======== Reading passage
Uncanny X-Men #317
Issue(s): Uncanny X-Men #317
But - as the cover sort-of hints - only one of these new characters, Skin, will turn out to be lasting. The blond guy, Gregor, will turn out to be a Phalanx plant.
And the other character, Blink, won't survive beyond the next chapter. But she makes quite a showing for herself here by using her teleportation powers in a deadly offensive manner while fighting Harvest...
...and while this incarnation of the character won't live long, she became popular with fans. This led to the character's Age of Apocalypse counterpart getting a prominent role in that story and then in the Exiles series. So the appearance of "a" Blink here is significant even though she doesn't become a member of Generation X. And as it turns out, this Blink will be resurrected many years later in the X-Necrosha storyline and she'll continue as a non-zombie character after that.
================
### Work to be completed
Summarize the commentary on Uncanny X-Men #317 in three sentences.
======== Data extract
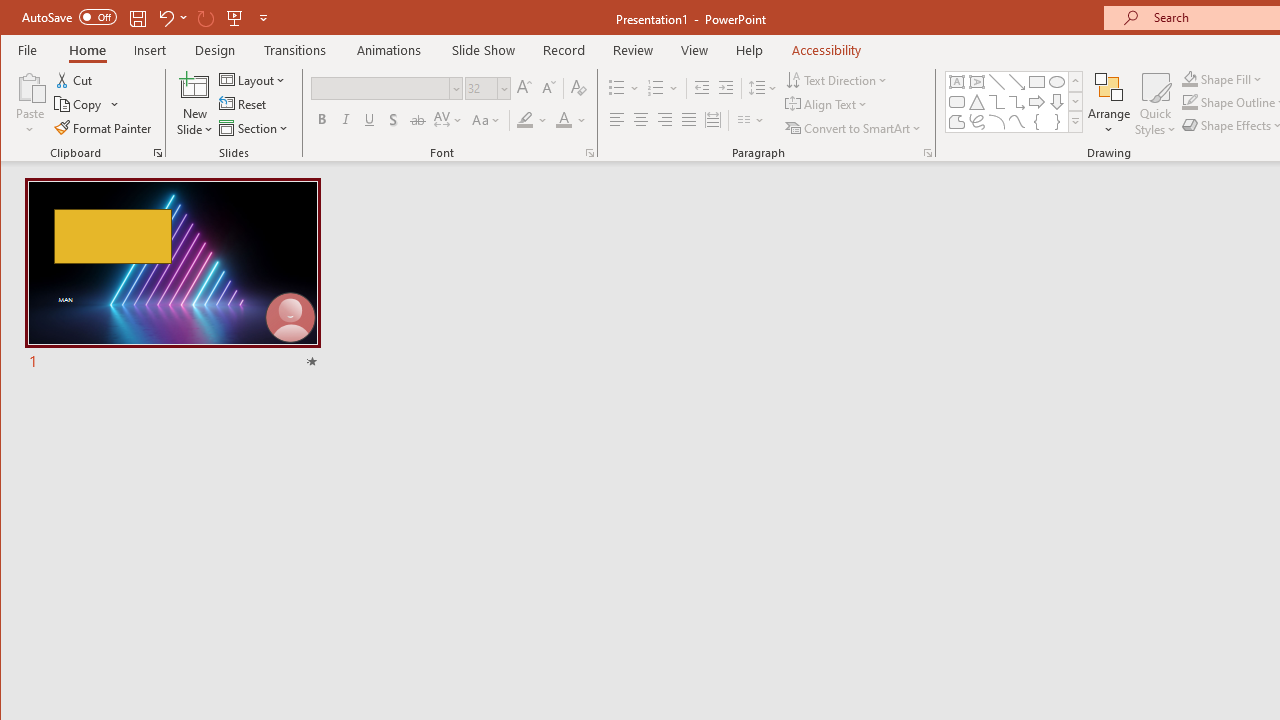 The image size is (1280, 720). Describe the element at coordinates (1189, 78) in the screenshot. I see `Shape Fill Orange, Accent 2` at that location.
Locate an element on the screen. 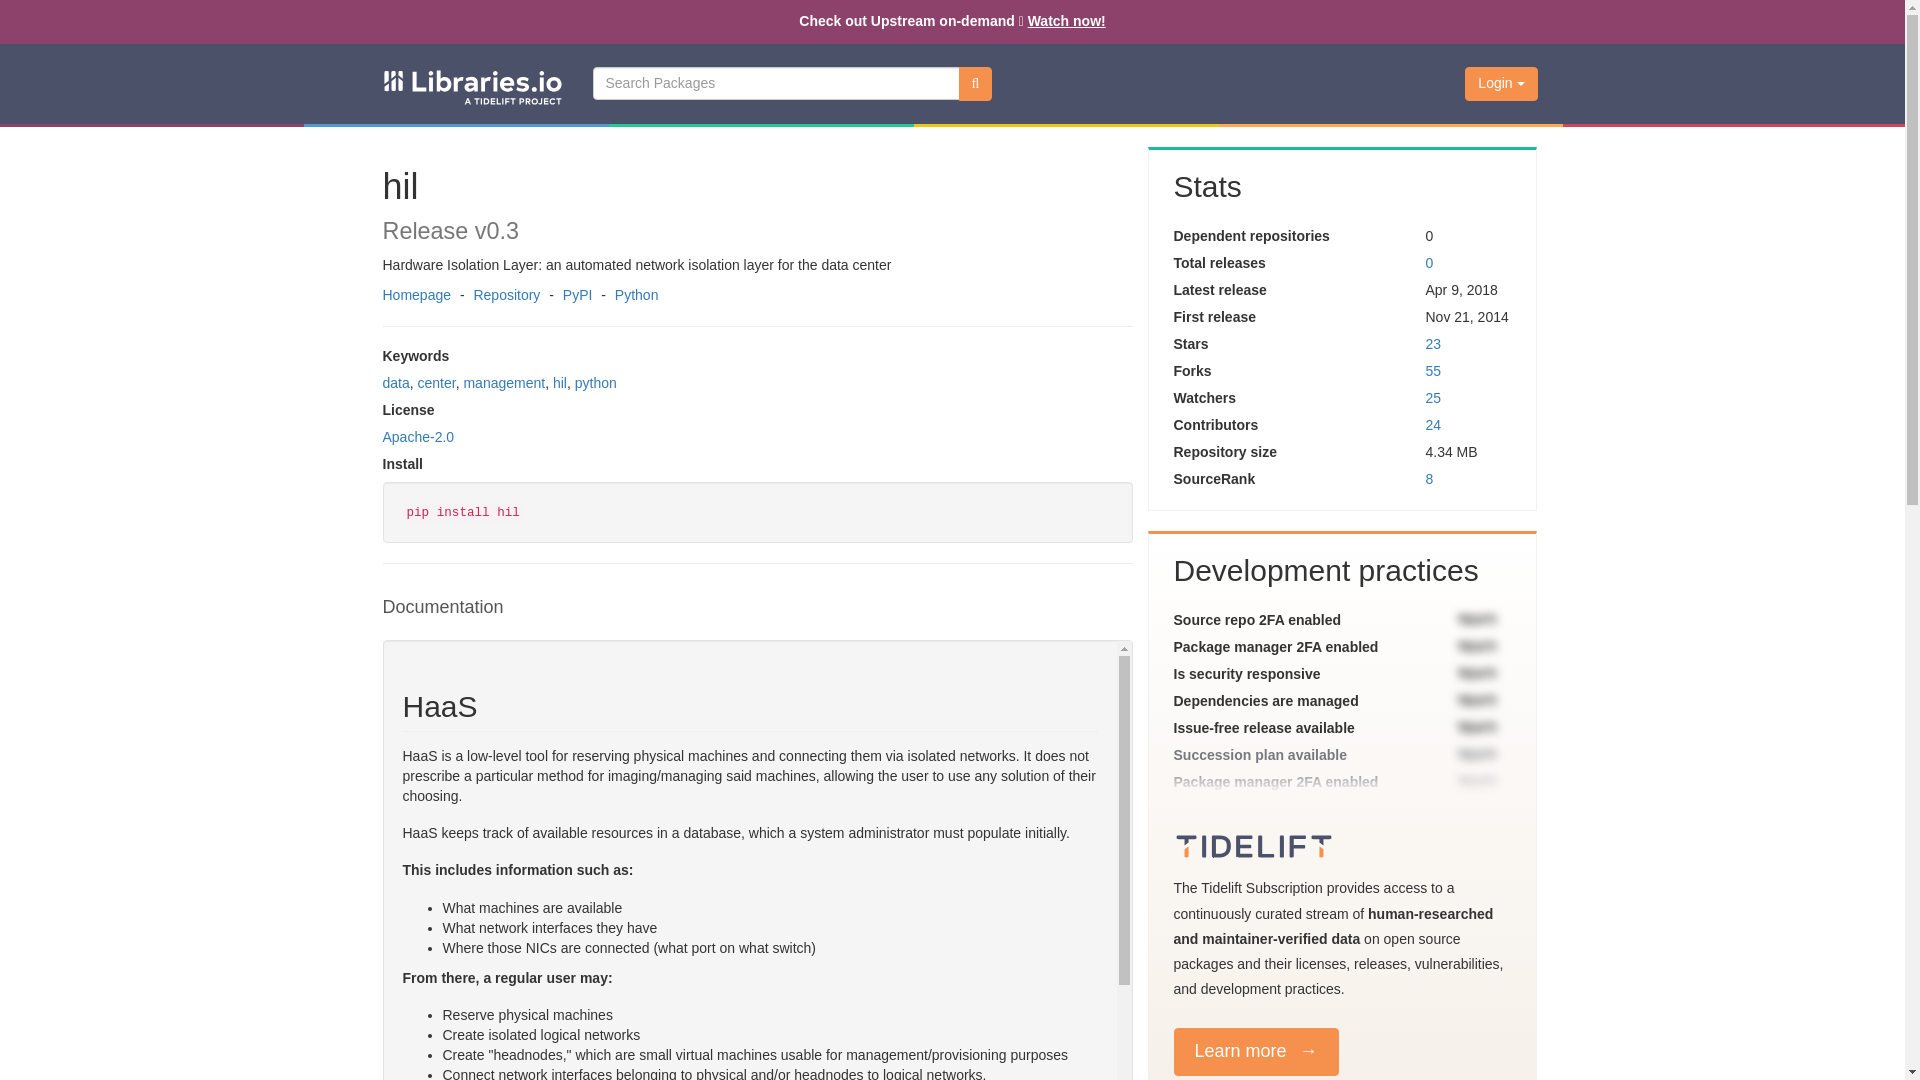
================
### Written reply
Of the new characters in the issue, only Skin will prove lasting, while Gregor will turn out to be a Phalanx plant and Blink will not survive beyond the next chapter. Blink nonetheless makes a strong showing by using her teleportation powers offensively against Harvest, and her popularity with fans led to her Age of Apocalypse counterpart receiving a prominent role in that story and in the Exiles series. This Blink is later resurrected in the X-Necrosha storyline and continues afterward as a non-zombie character.